しかし、これは、コトの意味合いを狭くとらえているように思えます。
わたしは、長年、セブン&アイ・ホールディングスという流通企業の経営に携わってきました。その間、わたしがよく使ったのは、次のような表現でした。「単にモノを売るのではなく、モノをとおして、お客様に満足していただけるようなコトを提供する」
コトとは、モノ(商品)がお客様にとって、そのとき、その場で、どのような意味をもつかという関係性のことであると、わたしは考えます。
「コト消費」は、心理的・感情的な価値である
商品には、もともと、モノ的な価値とコト的な価値があります。モノ的な価値とは、そこにヒト(買い手)がいようといまいと、モノそのものがもっている価値のことをいいます。服でいえば、デザイン、色や柄、素材、丈夫さや体温保持といった機能、性能などの客観的な価値を意味します。
一方、コト的な価値とは、モノとヒトとの間で、買い手がそのとき、その場でのモノとの関係性に対して感じる主観的な価値です。服でいえば、目で見ても、試着しても、何も感じるものがなければ、何も関係性は生まれません。その服に、どこか共感・共鳴・共振するところがあり、試着してみてワクワク感を感じたり、購入して着用し、心の高揚感を感じれば、関係性が生まれます。

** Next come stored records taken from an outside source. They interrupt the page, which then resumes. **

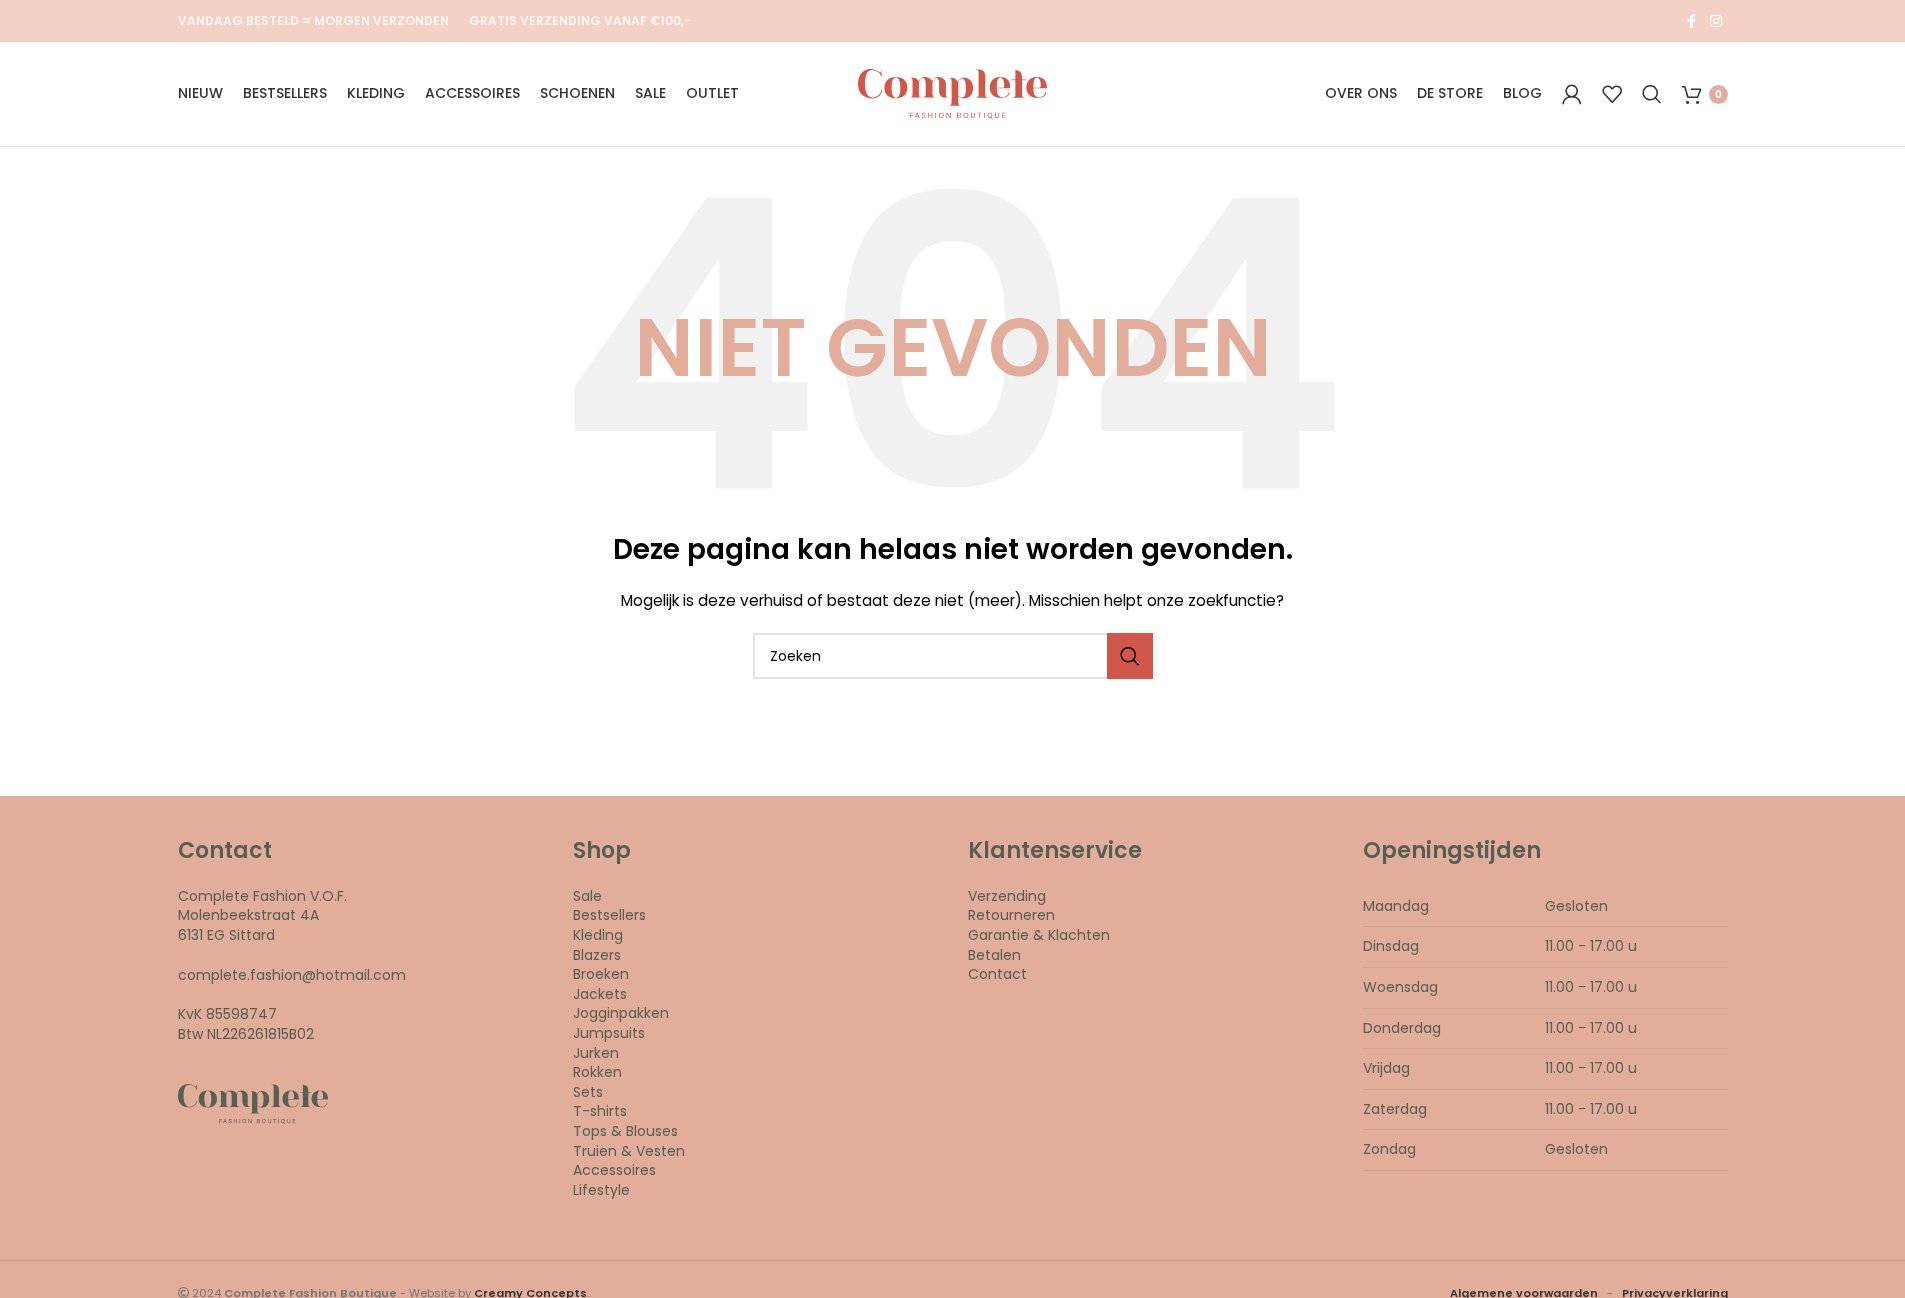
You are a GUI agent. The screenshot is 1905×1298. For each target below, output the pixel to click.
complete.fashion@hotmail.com (292, 975)
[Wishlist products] (1612, 94)
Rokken (597, 1072)
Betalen (994, 955)
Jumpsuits (609, 1033)
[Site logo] (952, 93)
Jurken (596, 1053)
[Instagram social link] (1716, 21)
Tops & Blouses (625, 1131)
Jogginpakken (621, 1013)
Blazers (597, 955)
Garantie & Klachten (1039, 935)
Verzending (1007, 896)
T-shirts (600, 1111)
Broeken (601, 974)
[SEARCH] (1130, 656)
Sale (587, 896)
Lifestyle (601, 1190)
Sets (588, 1092)
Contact (997, 974)
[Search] (1652, 94)
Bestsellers (609, 915)
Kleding (598, 935)
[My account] (1572, 94)
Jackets (600, 994)
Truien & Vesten (629, 1151)
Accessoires (614, 1170)
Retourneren (1011, 915)
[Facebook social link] (1692, 21)
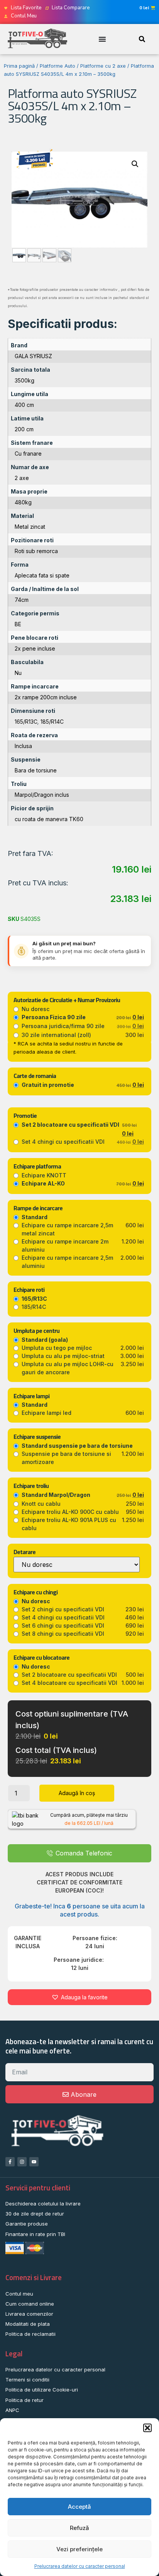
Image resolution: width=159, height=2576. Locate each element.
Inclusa (23, 746)
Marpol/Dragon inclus (42, 794)
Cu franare (28, 453)
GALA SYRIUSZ (33, 356)
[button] (147, 2428)
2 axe (22, 478)
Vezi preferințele (79, 2549)
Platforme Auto (57, 66)
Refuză (79, 2528)
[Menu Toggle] (102, 39)
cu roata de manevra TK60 (49, 819)
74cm (22, 599)
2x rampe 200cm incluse (46, 697)
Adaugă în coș (77, 1793)
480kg (23, 502)
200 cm (24, 429)
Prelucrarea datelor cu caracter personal (79, 2566)
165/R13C (26, 721)
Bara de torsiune (36, 770)
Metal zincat (30, 526)
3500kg (24, 380)
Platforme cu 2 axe (103, 66)
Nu (18, 673)
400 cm (24, 404)
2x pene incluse (35, 648)
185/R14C (52, 721)
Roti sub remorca (36, 551)
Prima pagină (19, 66)
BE (18, 624)
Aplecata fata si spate (42, 575)
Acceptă (79, 2506)
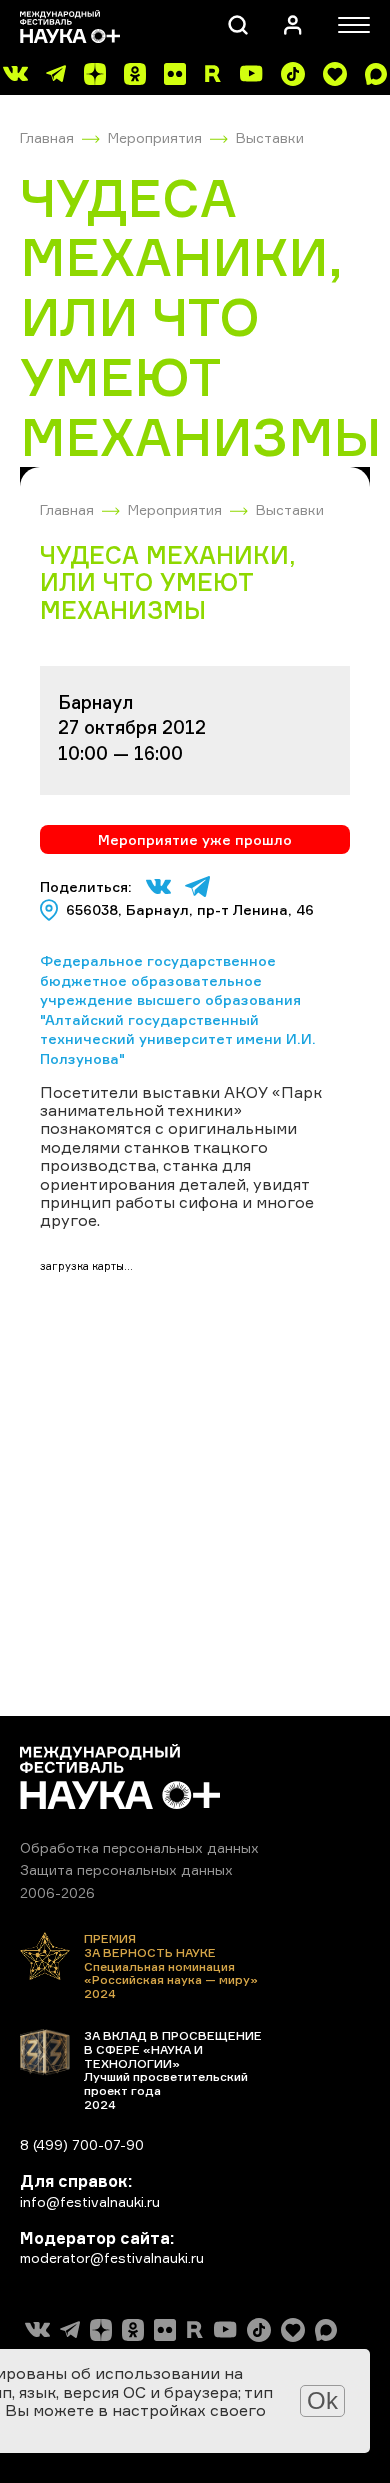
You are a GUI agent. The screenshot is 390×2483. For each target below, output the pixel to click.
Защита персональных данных (126, 1869)
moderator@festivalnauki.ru (112, 2257)
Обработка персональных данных (139, 1847)
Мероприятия (155, 137)
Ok (322, 2400)
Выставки (270, 137)
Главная (47, 137)
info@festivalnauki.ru (90, 2201)
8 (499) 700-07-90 (82, 2144)
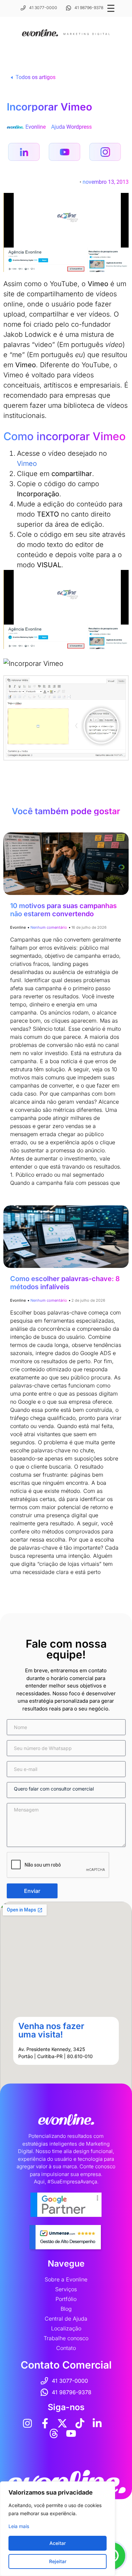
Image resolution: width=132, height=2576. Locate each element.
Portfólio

たとえば、セブン&アイグループのPB(プライベートブランド)商品のセブンプレミアム。女性のお客様の中には、週末、一週間頑張った自分へのごほうびに購入するという「ごほうび消費」をされる方がいるそうです。これなどは、まさに、コト消費といえます。
モノ的な価値が物質的・物理的な価値であるのに対し、コト的な価値は心理的・感情的な価値と表現することができるでしょう。